|
Post by Southern on Jan 15, 2014 19:25:54 GMT -5
|
|
|
Post by nickersonau on Jan 15, 2014 20:44:45 GMT -5
thats pretty sweet
|
|
|
Post by frftoys on Jan 15, 2014 22:02:59 GMT -5
Wow! I havnt seen pickers that small running around here in years. The oldest pickers I know of around here is a few John Deere 9970 4 rows. Most run 9986, 9996 and most around here run 7760's. We have 2. We had 5200 acres of cotton and I ran one of the 7760's on 2600 half while the other one ran the other 2600 acres. Those 7760 pickers are light years ahead of the 9986 and 9996 6 rows. We had 4 9996 six rows. Some run Case IH 625 and 635 module express.
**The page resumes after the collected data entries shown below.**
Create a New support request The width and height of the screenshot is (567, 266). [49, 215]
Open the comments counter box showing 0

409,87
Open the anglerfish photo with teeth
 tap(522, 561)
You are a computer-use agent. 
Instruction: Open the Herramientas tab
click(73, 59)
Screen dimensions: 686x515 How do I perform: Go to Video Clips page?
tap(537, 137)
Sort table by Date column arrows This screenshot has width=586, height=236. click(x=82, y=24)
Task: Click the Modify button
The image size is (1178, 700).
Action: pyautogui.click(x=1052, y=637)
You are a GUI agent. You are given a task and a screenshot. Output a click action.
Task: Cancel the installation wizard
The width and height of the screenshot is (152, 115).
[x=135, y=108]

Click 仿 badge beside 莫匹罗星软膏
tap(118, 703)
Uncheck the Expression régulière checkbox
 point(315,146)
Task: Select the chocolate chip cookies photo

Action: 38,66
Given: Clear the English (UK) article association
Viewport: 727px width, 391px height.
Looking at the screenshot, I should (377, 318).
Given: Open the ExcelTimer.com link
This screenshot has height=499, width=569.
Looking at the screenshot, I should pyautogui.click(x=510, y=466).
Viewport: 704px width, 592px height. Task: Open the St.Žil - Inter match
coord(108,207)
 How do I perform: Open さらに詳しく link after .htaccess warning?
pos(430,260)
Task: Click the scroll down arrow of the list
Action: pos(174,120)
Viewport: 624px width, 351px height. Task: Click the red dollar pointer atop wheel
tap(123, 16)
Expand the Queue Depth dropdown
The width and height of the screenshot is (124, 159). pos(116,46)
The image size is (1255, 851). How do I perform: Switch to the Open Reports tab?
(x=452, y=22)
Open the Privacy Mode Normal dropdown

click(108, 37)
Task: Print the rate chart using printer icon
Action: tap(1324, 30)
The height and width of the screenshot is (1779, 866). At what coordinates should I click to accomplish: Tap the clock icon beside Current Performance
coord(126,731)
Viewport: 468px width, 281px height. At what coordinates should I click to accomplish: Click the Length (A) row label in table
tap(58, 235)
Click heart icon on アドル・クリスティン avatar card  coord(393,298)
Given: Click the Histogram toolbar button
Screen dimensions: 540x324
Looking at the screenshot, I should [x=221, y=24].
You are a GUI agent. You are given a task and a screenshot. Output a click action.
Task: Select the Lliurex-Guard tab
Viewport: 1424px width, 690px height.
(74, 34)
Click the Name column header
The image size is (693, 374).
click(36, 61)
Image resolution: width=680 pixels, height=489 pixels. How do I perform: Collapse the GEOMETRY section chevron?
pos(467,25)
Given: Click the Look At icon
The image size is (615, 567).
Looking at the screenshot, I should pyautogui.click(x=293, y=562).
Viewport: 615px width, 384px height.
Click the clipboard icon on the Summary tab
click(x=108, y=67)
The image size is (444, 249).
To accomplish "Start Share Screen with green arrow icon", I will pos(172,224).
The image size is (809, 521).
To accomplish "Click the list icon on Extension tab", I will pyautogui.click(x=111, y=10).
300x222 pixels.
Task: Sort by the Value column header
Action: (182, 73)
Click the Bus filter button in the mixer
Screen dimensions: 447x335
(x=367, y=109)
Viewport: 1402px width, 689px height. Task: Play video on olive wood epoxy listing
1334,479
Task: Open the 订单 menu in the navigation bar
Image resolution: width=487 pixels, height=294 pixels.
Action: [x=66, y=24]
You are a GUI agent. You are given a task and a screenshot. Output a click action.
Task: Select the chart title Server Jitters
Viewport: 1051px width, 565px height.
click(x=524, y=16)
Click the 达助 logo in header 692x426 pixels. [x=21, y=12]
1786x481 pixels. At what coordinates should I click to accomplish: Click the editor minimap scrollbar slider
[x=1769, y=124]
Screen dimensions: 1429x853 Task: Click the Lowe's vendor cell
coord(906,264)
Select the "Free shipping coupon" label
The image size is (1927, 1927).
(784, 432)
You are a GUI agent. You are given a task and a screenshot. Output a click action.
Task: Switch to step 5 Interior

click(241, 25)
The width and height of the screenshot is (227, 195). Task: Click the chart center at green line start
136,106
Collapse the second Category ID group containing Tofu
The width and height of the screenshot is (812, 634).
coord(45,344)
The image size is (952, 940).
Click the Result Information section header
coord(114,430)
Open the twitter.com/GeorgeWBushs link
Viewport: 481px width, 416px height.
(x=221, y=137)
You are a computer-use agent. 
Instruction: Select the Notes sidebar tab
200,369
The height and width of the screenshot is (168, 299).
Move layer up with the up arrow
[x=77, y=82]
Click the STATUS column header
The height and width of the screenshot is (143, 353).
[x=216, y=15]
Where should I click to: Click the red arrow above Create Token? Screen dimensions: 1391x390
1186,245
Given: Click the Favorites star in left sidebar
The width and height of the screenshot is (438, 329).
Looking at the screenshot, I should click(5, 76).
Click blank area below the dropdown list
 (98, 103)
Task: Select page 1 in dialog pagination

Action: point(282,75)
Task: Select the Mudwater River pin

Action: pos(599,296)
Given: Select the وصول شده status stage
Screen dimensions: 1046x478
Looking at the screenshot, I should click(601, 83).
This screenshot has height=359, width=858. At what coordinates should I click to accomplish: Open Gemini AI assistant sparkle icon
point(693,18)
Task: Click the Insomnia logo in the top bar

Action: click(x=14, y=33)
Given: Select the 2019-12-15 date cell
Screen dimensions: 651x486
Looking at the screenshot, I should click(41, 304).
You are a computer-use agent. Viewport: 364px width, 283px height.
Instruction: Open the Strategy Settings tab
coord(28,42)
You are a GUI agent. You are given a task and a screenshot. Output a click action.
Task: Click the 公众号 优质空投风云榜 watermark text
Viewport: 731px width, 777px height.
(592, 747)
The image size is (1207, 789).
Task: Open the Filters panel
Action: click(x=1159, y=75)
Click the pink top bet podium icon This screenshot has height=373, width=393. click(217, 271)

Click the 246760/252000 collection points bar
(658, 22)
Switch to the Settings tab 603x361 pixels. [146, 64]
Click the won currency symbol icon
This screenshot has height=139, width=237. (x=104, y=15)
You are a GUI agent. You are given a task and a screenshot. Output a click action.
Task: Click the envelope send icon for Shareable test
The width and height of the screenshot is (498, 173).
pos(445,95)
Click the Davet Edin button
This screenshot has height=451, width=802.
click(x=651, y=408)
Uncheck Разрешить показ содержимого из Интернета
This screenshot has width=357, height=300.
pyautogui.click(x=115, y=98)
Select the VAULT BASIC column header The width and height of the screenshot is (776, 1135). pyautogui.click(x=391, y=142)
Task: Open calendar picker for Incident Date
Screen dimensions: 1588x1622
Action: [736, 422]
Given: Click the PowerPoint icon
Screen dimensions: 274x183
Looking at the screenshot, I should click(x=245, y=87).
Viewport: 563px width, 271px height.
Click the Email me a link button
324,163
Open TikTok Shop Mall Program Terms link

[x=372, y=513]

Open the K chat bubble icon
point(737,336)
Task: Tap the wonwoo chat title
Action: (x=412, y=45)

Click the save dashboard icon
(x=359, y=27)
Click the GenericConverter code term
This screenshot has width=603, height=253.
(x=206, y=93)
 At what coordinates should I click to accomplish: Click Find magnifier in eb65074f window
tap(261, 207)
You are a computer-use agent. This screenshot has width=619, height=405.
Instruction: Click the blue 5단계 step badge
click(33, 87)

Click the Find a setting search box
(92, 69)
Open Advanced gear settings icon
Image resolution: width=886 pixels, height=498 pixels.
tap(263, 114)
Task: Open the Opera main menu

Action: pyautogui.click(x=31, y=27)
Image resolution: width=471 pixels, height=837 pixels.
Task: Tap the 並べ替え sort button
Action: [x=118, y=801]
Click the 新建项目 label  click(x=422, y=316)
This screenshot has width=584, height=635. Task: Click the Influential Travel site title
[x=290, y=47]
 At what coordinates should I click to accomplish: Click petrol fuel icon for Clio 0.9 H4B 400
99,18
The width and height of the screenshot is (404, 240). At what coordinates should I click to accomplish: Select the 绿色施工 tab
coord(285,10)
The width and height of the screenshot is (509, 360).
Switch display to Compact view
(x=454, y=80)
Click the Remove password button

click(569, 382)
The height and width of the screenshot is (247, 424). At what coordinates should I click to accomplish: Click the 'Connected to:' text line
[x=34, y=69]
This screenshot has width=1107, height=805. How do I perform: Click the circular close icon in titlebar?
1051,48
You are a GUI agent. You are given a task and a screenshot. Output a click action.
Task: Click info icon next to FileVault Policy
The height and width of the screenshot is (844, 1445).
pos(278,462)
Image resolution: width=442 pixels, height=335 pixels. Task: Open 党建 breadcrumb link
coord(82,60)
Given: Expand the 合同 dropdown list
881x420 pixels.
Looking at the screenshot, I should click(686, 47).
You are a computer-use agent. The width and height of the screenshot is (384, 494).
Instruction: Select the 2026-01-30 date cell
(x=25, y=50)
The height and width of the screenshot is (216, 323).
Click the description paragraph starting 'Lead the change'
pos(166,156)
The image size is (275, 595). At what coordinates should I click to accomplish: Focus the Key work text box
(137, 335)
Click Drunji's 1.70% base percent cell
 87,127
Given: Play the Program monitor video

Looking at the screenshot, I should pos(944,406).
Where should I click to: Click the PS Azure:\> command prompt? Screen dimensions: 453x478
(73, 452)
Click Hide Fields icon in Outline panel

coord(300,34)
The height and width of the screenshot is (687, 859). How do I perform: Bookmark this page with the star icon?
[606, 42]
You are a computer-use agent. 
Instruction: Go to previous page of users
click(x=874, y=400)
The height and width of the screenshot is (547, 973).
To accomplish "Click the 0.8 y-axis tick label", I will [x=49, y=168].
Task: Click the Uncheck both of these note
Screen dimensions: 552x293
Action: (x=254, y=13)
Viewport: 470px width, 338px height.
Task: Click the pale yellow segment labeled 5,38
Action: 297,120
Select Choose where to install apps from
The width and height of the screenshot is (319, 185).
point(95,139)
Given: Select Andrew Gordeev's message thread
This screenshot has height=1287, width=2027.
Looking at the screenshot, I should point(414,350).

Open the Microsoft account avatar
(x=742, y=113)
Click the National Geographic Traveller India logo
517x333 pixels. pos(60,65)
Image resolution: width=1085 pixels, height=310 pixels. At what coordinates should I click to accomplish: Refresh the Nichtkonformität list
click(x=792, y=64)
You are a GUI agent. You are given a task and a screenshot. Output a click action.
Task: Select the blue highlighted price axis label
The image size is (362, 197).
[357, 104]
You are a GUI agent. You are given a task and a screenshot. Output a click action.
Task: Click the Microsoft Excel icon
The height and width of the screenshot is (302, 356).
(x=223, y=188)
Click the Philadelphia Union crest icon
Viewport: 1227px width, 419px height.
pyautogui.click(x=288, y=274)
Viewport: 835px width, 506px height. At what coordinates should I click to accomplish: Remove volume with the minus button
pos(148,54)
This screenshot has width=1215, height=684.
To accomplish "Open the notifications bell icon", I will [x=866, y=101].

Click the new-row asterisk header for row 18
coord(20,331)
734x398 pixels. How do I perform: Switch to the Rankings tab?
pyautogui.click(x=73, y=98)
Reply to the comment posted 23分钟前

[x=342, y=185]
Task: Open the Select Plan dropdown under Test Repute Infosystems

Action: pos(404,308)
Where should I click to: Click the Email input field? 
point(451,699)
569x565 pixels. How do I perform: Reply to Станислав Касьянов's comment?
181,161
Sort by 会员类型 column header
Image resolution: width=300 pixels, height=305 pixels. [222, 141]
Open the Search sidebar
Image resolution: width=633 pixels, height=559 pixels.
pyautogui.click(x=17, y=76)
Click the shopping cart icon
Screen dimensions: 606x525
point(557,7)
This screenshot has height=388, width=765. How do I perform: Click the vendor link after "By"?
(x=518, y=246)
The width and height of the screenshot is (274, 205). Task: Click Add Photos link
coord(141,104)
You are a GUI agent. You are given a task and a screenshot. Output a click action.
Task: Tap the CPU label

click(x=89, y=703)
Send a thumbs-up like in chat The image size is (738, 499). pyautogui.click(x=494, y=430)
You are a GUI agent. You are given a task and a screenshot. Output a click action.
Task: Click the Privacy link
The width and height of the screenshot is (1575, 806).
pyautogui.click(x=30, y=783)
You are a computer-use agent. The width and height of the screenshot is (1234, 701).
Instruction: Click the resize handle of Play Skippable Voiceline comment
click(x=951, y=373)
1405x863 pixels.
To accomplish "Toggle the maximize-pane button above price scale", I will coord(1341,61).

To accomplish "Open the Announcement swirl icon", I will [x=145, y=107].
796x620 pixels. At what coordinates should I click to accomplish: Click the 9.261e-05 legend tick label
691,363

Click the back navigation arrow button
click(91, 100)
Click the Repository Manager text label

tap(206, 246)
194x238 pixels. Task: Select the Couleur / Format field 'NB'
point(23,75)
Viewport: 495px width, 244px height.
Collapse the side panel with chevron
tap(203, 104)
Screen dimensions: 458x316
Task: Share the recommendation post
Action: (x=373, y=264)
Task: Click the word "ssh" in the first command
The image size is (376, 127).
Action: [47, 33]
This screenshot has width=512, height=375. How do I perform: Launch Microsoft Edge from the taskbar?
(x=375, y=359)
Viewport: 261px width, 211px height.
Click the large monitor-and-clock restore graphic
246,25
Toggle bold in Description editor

We once ran with the deeres we had a Case IH cpx 610 6 row and a 2044 Case IH 4 row. The 4 row picked the corners. and the 4 9996's and cpx610 picked the long rows. I know where a 2 row Allis Chalmers picker is sitting but the guy want sell it and he want do anything with it either.
|
|
|
Post by duplin97 on Jan 16, 2014 17:33:16 GMT -5
5,000 acres of cotton, dang. Where you at? Delta?
|
|
|
Post by frftoys on Jan 16, 2014 17:57:24 GMT -5
I live in Georgia.. About an hour and a half north east of me a guy farms 19,000 acres of cotton near Statesboro Ga. He has 7 CPX 635 Case IH's. Word has it though him and Case IH had a falling out and hes going to all deeres next year including tractors. Another fellow Crenshaw farms he farms 9,000 acres he lives about 20 mins from me.
|
|
|
Post by Southern on Jan 16, 2014 18:14:20 GMT -5
Ok, I can see why on those cotton farm sizes. In my parts most farms are under the 1,000 acres mark. There is a handful over that. Cotton isn't as big as it once was in my area. However there is some that still picks. I doubt I will ever see those new style pickers in action in my area.
|
|
|
Post by frftoys on Jan 16, 2014 21:50:43 GMT -5
We have 9 gins in my county alone. We are gin poor HA HA
|
|
|
Post by Southern on Jan 17, 2014 5:00:49 GMT -5
We have 9 gins in my county alone. We are gin poor HA HA Back in the day there was 4 in the area. Plus 3 yarn mills in town to process the cotton. At the time you either grew cotton, grain, and soys. Unless you grew corn for cattle food. Now corn has replaced cotton thanks to years of bad profits off the crop. All the yarn mills are closed, and only 1 gin still in operation. Cotton is almost a dead crop in my area.